#### Stored data

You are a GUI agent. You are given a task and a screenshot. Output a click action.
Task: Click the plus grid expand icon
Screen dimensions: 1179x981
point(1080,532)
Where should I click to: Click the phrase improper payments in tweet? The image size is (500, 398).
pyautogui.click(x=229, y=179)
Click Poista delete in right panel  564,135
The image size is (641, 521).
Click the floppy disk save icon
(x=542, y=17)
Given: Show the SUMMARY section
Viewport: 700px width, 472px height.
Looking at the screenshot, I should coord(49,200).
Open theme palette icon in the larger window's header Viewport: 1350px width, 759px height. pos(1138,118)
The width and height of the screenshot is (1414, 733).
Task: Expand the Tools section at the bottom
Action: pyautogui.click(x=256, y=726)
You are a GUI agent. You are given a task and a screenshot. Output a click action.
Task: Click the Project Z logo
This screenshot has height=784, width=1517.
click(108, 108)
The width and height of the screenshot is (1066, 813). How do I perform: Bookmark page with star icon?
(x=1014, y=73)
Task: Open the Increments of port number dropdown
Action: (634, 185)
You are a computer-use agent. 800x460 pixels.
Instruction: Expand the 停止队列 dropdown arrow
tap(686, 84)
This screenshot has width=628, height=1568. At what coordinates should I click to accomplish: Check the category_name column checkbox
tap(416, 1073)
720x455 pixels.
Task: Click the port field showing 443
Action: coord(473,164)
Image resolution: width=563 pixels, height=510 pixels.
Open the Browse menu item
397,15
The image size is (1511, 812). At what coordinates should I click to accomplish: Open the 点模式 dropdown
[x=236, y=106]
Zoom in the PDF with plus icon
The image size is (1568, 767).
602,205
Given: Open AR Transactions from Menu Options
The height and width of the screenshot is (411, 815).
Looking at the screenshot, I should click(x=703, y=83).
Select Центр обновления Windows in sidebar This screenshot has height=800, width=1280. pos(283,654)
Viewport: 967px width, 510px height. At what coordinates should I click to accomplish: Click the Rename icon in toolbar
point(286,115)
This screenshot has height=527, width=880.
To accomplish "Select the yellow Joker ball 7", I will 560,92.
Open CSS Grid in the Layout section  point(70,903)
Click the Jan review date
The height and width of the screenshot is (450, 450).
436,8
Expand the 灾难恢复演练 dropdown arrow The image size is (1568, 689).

########

◆ Exercise brief
From the first line of the data above to the line holding "Select Центр обновления", reproduce each line exactly; emit no other lines.

◆ Result of this exercise
You are a GUI agent. You are given a task and a screenshot. Output a click action.
Task: Click the plus grid expand icon
Screen dimensions: 1179x981
point(1080,532)
Where should I click to: Click the phrase improper payments in tweet? The image size is (500, 398).
pyautogui.click(x=229, y=179)
Click Poista delete in right panel  564,135
The image size is (641, 521).
Click the floppy disk save icon
(x=542, y=17)
Given: Show the SUMMARY section
Viewport: 700px width, 472px height.
Looking at the screenshot, I should coord(49,200).
Open theme palette icon in the larger window's header Viewport: 1350px width, 759px height. pos(1138,118)
The width and height of the screenshot is (1414, 733).
Task: Expand the Tools section at the bottom
Action: pyautogui.click(x=256, y=726)
You are a GUI agent. You are given a task and a screenshot. Output a click action.
Task: Click the Project Z logo
This screenshot has height=784, width=1517.
click(108, 108)
The width and height of the screenshot is (1066, 813). How do I perform: Bookmark page with star icon?
(x=1014, y=73)
Task: Open the Increments of port number dropdown
Action: (634, 185)
You are a computer-use agent. 800x460 pixels.
Instruction: Expand the 停止队列 dropdown arrow
tap(686, 84)
This screenshot has width=628, height=1568. At what coordinates should I click to accomplish: Check the category_name column checkbox
tap(416, 1073)
720x455 pixels.
Task: Click the port field showing 443
Action: coord(473,164)
Image resolution: width=563 pixels, height=510 pixels.
Open the Browse menu item
397,15
The image size is (1511, 812). At what coordinates should I click to accomplish: Open the 点模式 dropdown
[x=236, y=106]
Zoom in the PDF with plus icon
The image size is (1568, 767).
602,205
Given: Open AR Transactions from Menu Options
The height and width of the screenshot is (411, 815).
Looking at the screenshot, I should click(x=703, y=83).
Select Центр обновления Windows in sidebar This screenshot has height=800, width=1280. pos(283,654)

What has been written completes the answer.